Finding it hard to walk? Try walking
CHICAGO (Reuters) - People with a painful condition known as peripheral artery disease can improve their walking endurance by spending time on a treadmill, U.S. researchers said on Tuesday.
People with PAD often experience crippling pain and cramps when they do even mild exercise. To avoid pain, they often do not exercise, but that may actually be making things worse.
Researchers at Northwestern University in Chicago wanted to see if walking supervised by a personal trainer could help patients with the condition, which affects 8 million people in the United States.
"This is an important new finding for patients with PAD," Dr. Mary McDermott of Northwestern, whose study appears in the Journal of the American Medical Association, said in a statement. "People said it was much easier for them to walk."
Exercise can worsen the pain of artery disease because it increases the demand for blood flow to the muscles. If a blockage cuts blood flow, muscles do not get enough blood, causing pain known as "intermittent claudication" that comes and goes.
Studies have found that people with this classic symptom benefited from exercise, but many peripheral artery disease patients do not have the pain and it has not been clear whether they would benefit from exercise.

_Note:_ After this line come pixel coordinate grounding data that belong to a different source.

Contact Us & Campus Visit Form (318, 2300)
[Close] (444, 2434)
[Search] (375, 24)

McDermott and colleagues studied 156 patients divided into three groups: a supervised treadmill group that eventually walked 40 minutes three times a week, a group that did leg strengthening exercises three times a week and a control group that did neither.
After six months, people in the walking group were able to walk an extra 69 feet in a six-minute treadmill test compared with when they started. They also showed improvements in cardiovascular health, as measured by blood flow through an artery in the arm.
People who did not exercise declined, decreasing the distance they could walk on the a treadmill by 49 steps.
People in the leg exercise group also benefited, saying they could climb stairs better and showing better walking performance.
"We found that leg strengthening does have some benefit. It improves quality of life," McDermott said in a telephone interview.
McDermott said the findings suggest doctors should encourage patients with peripheral artery disease to exercise regularly, preferably with a personal coach standing by to cheer them on.
"It's particularly hard to motivate them to exercise because they get symptoms in their legs with walking," she said. "Having a trainer stand there and say keep going, 'I know you can do it,' is really key,"
But even with no trainer, she thinks walking could help.
"Based on what I know I would say some exercise is better than no exercise," she said.